I can see that from the statements, n is an odd integer not divisible by 3. This means that n-1 and n+1 are even integers, and n must be either prime, or a multiple of 7, 5, 11, etc. but not 3. But either n-1 or n+1 must be divisible by 3. I am not really sure how to go from there.

Thanks!

[george.kourdin]

i got this far

2 is not a factor of n so n is odd, thus n-1 and n+1 are both even so (n-1)(n+1) has to be divisible by 4. actually by 8 because (n-1) is some even number that is two apart form (n+1) so there is another 2 in there which gets us to 8. if someone has a more elegant way of showing this, please reply.

with 3 not being a factor of n i am kind of stumped. i feel like its something trivial where we will eventually show that (n-1)(n+1) is indeed divisible by 3 because 8 and 3 are factors of 24.

i hate gmat......

[george.kourdin]

meh....okay

n isn't divisible by 3 but n is between (n-1), n, (n+1). out of any 3 consecutive integers one must be divisible by 3 so if n isn't then either n-1 or n+1. we got our factor of 3.

this is so much fun

[ambikasrinivas]

thanks - I was having a difficult time getting to the 'divisible by 8' but now that makes sense!

[RonPurewal]

like most problems involving divisibility, this one is easier to do by just plugging in numbers.
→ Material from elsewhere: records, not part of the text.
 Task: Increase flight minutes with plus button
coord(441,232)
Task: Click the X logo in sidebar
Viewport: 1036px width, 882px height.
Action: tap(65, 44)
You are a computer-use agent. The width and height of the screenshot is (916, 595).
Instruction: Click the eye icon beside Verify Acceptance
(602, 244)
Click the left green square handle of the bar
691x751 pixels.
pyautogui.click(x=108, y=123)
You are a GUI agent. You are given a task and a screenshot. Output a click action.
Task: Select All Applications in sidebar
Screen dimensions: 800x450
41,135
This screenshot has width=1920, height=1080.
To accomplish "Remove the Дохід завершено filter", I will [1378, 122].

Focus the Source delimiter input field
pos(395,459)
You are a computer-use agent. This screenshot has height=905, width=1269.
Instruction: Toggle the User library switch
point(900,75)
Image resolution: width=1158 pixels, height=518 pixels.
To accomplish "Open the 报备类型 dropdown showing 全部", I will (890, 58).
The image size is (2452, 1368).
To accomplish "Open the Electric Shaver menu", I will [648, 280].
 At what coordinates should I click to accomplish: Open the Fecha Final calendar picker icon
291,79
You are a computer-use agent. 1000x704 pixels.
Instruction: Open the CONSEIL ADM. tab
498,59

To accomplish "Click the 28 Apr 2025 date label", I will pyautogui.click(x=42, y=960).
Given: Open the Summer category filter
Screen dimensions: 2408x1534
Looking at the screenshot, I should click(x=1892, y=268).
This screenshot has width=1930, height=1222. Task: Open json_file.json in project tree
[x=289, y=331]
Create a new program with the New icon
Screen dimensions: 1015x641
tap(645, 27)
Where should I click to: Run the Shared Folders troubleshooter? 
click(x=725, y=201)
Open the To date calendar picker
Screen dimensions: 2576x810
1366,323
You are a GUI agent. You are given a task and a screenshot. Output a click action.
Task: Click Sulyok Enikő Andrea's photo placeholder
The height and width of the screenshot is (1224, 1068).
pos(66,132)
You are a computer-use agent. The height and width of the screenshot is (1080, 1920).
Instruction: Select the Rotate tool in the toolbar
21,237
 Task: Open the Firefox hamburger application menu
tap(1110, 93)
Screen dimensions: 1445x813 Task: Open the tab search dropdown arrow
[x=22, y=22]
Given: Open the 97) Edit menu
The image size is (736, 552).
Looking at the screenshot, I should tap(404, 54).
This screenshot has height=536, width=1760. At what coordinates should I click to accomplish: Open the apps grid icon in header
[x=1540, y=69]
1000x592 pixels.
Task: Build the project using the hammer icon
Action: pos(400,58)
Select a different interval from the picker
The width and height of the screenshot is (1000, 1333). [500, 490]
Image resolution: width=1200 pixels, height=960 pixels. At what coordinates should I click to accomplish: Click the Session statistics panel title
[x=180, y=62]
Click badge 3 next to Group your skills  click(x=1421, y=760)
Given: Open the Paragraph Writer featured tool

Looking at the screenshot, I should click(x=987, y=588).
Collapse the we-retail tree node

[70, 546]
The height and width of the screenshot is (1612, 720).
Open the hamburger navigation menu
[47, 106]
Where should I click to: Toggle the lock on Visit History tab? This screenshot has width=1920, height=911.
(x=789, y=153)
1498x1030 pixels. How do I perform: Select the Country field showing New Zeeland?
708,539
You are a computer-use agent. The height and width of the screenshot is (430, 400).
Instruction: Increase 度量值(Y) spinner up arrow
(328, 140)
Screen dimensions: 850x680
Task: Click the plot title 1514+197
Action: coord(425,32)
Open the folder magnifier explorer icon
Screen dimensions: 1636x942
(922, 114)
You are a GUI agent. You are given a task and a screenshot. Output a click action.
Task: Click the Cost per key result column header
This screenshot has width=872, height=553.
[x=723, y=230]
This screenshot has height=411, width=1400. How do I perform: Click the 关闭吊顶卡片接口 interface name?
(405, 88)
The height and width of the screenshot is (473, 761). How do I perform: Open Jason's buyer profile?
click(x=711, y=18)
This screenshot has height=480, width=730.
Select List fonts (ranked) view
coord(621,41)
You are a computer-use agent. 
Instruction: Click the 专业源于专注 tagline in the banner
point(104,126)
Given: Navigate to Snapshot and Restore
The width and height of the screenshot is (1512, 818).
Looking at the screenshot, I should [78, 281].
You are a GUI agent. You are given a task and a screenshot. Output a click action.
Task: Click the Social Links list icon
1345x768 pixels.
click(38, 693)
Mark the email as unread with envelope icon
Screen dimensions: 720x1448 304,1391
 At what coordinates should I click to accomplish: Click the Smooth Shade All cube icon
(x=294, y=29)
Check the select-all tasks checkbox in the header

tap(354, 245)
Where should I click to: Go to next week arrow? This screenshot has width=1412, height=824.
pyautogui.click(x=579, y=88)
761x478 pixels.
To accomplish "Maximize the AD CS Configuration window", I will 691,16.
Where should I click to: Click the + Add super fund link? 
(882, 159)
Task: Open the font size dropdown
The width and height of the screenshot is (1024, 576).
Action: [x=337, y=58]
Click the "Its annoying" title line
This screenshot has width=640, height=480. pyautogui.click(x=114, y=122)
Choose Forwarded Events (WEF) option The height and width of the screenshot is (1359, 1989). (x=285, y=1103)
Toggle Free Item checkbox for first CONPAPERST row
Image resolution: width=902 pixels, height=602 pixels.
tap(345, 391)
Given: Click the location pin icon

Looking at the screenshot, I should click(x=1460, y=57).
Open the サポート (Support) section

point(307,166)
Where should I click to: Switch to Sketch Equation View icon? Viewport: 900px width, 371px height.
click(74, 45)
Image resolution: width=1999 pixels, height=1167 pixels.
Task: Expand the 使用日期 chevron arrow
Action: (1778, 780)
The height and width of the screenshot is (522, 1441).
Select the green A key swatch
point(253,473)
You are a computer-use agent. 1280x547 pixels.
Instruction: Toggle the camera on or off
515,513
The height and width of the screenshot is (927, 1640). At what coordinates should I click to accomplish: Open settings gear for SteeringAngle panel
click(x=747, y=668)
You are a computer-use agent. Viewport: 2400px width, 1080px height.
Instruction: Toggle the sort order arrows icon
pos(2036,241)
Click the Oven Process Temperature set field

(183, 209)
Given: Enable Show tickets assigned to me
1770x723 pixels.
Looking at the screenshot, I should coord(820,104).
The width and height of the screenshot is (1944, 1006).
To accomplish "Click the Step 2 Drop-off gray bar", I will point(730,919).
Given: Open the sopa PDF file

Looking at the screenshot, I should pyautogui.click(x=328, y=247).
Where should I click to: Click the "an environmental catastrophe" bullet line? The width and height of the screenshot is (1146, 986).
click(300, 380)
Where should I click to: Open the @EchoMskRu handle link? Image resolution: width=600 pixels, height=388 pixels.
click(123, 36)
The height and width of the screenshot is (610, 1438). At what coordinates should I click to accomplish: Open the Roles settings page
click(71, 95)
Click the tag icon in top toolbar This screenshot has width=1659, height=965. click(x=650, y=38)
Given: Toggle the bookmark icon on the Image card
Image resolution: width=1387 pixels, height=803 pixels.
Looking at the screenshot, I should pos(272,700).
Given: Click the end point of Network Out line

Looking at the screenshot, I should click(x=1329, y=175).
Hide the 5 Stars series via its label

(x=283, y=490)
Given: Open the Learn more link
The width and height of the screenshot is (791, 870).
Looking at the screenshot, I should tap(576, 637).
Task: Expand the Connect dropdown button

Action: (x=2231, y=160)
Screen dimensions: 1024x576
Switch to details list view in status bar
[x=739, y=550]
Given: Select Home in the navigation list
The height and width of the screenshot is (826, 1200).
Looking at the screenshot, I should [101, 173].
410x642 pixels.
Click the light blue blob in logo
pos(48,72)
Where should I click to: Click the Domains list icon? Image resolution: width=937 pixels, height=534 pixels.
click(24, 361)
statement 1: pick n's such that 2 is not a factor of n.
n = 1 --> (n - 1)(n + 1) = 0 --> remainder = 0
n = 3 --> (n - 1)(n + 1) = 8 --> remainder = 8
2 different answers; insufficient.
(if you don't like remainders that involve 0, then just use n = 5 instead; that one also gives a remainder of 0.)

statement 2: pick n's such that 3 is not a factor of n.
n = 1 --> (n - 1)(n + 1) = 0 --> remainder = 0
n = 2 --> (n - 1)(n + 1) = 3 --> remainder = 3
2 different answers; insufficient.
(if you don't like remainders that involve 0, then just use n = 4 instead; that one gives a remainder of 15.)

together: pick n's such that neither 2 nor 3 is a factor of n.
n = 1 --> (n - 1)(n + 1) = 0 --> remainder = 0
n = 5 --> (n - 1)(n + 1) = 24 --> remainder = 0
n = 7 --> (n - 1)(n + 1) = 48 --> remainder = 0
n = 11 --> (n - 1)(n + 1) = 120 --> remainder = 0
n = 13 --> (n - 1)(n + 1) = 168 --> remainder = 0
by this point it's clear that you're always going to get 0; sufficient.

(c) it is.

--

if you see divisibility by particular numbers, then ALWAYS have plugging available as a backup method; on a *huge* number of problems (like this one), it's way easier than using theory.

[taniafconca]

Maybe I dont see it... but when you are picking numbers isnt it
(n-1)(n+1) / 24 -> ie: n=2 8/24?
How do you conclude the remainder is 8?

Thanks!

[RonPurewal]

Maybe I dont see it... but when you are picking numbers isnt it
(n-1)(n+1) / 24 -> ie: n=2 8/24?
How do you conclude the remainder is 8?

Thanks!

the remainder when you divide 8 by 24 is 8.

in fact, if "x" is smaller than "y", then the remainder from dividing x/y is just x. (basically, x goes into y zero times, leaving the whole x as a remainder.)

as i mentioned in that post, you can avoid this whole issue by simply plugging in slightly higher numbers.